Verantwoording van de bewerking
Het voorlopige einde van het archief werd in overleg met de leiding van de school op 1958 bepaald. De keuze voor deze caesuur berustte op de directeurswisseling tussen H. Andriessen en K. van Baaren. Administratief gezien bleek dit een zeer willekeurige en ongelukkige datum. De schooladministratie is immers op 1 januari 1956 begonnen met een fichedoorschrijfsysteem, met een codering afgeleid van de basiscode V.N.G. De inventarisatie werd om die reden afgesloten op 31 december 1955. De inventarisatie werd verricht als onderdeel van de opleiding tot middelbaar archiefambtenaar in de periode 1979-1980.
Ordening van het archief
Naast de series notulen en correspondentie zijn er van af de vroegste tijden enkele rubrieken gevormd. We onderscheiden de financiën van de school, het pensioenfonds en de leerlingenadministratie.
Buiten deze rubrieken om zijn er ook steeds, van zaken die men belangrijk achtte, dossiers gevormd.
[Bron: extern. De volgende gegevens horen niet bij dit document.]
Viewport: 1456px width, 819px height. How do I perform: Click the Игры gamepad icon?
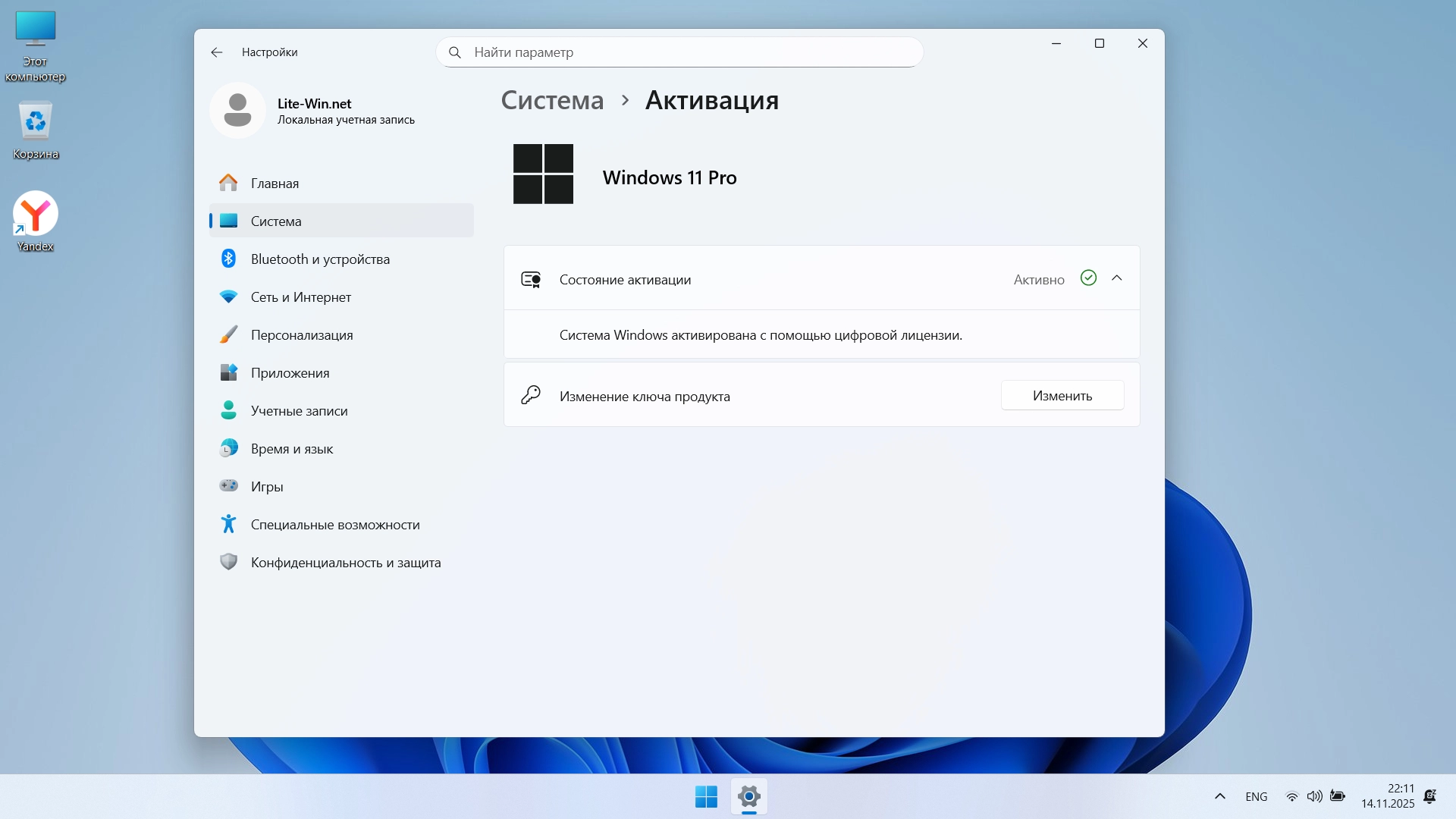coord(228,486)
Voorbeelden hiervan zijn de aanschaf van het orgel en de plannen voor de nieuwbouw.
Het rubriekenstelsel, zoals dat in 1920 langzamerhand werd ingevoerd, heeft ongetwijfeld enige tijd gefunctioneerd. Het systeem verwaterde echter door te ver doorgevoerde differentiatie in de rubrieken. 0m die reden en omdat de oude orde door verhuizing en slordige berging in het verleden teloor was gegaan, is al het materiaal van na 1920 herordend en grotendeels in de correspondentie ingevoegd.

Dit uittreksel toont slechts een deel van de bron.